§ Task
Among the entries below, please show each line that carries the word "agent".
Supplied records section start
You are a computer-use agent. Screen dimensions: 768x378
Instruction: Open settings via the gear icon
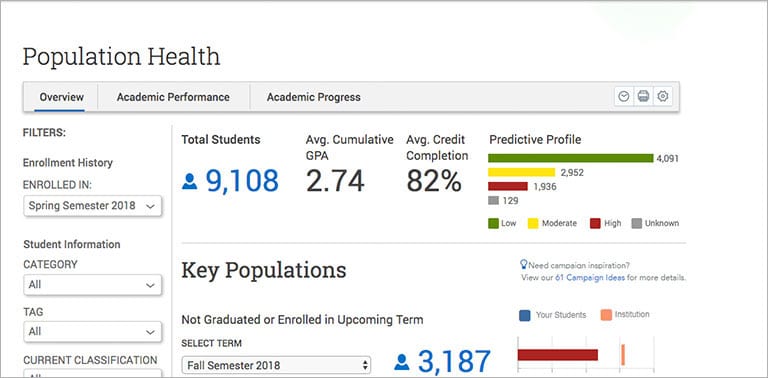click(663, 96)
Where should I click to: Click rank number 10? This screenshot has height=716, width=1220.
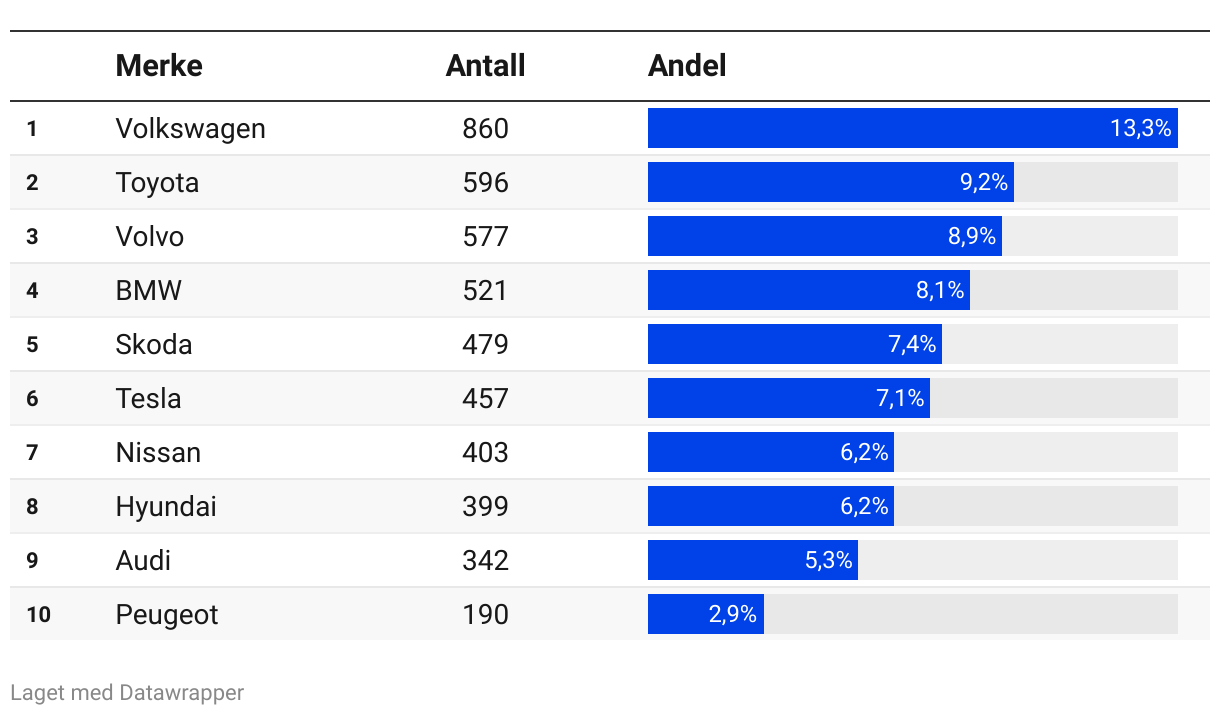38,615
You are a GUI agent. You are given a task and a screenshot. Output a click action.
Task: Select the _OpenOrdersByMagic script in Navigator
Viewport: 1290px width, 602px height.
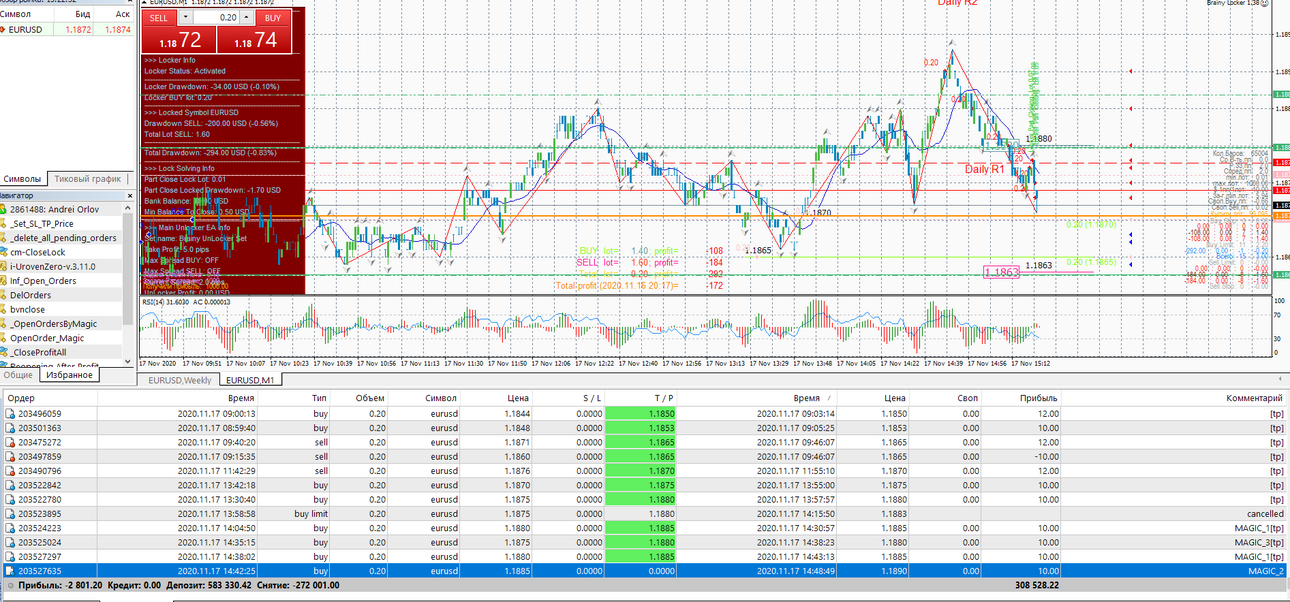56,324
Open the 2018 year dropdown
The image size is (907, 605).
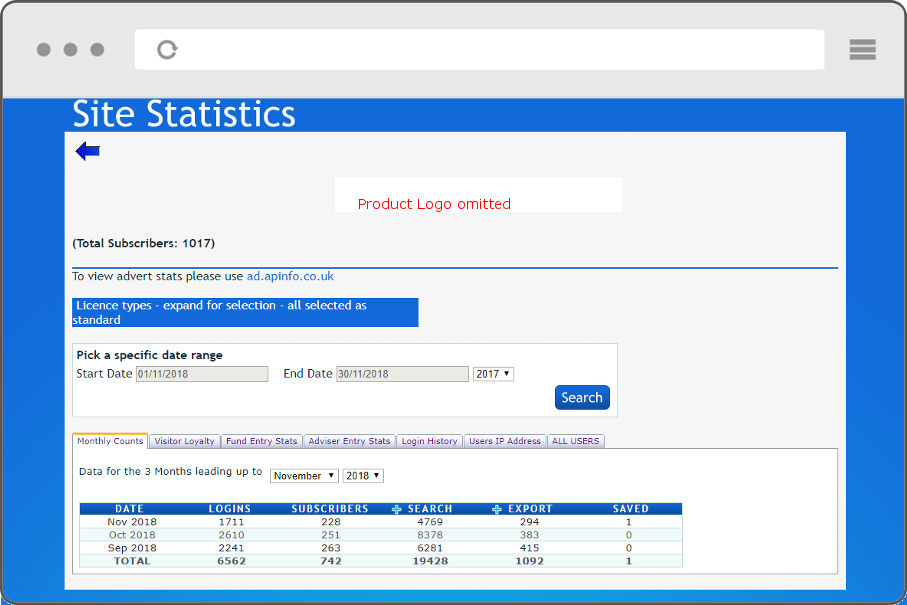click(363, 476)
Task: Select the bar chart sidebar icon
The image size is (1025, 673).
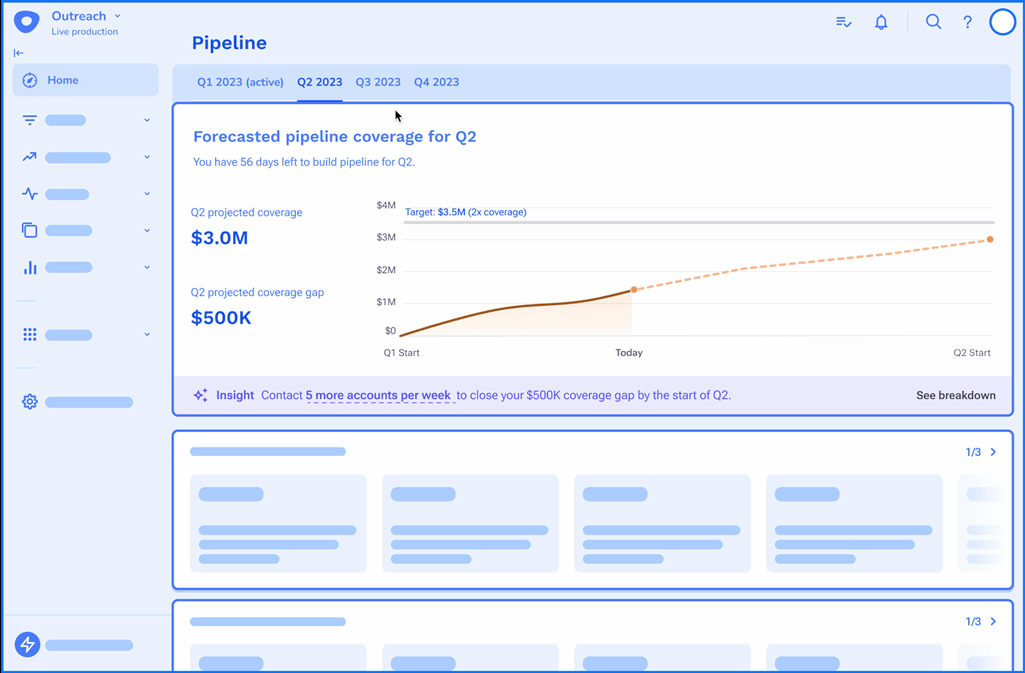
Supplied records section end
§ Task solution
You are a computer-use agent. Screen dimensions: 768x378
You are a GUI agent. You are given a task and a screenshot. Output a click action.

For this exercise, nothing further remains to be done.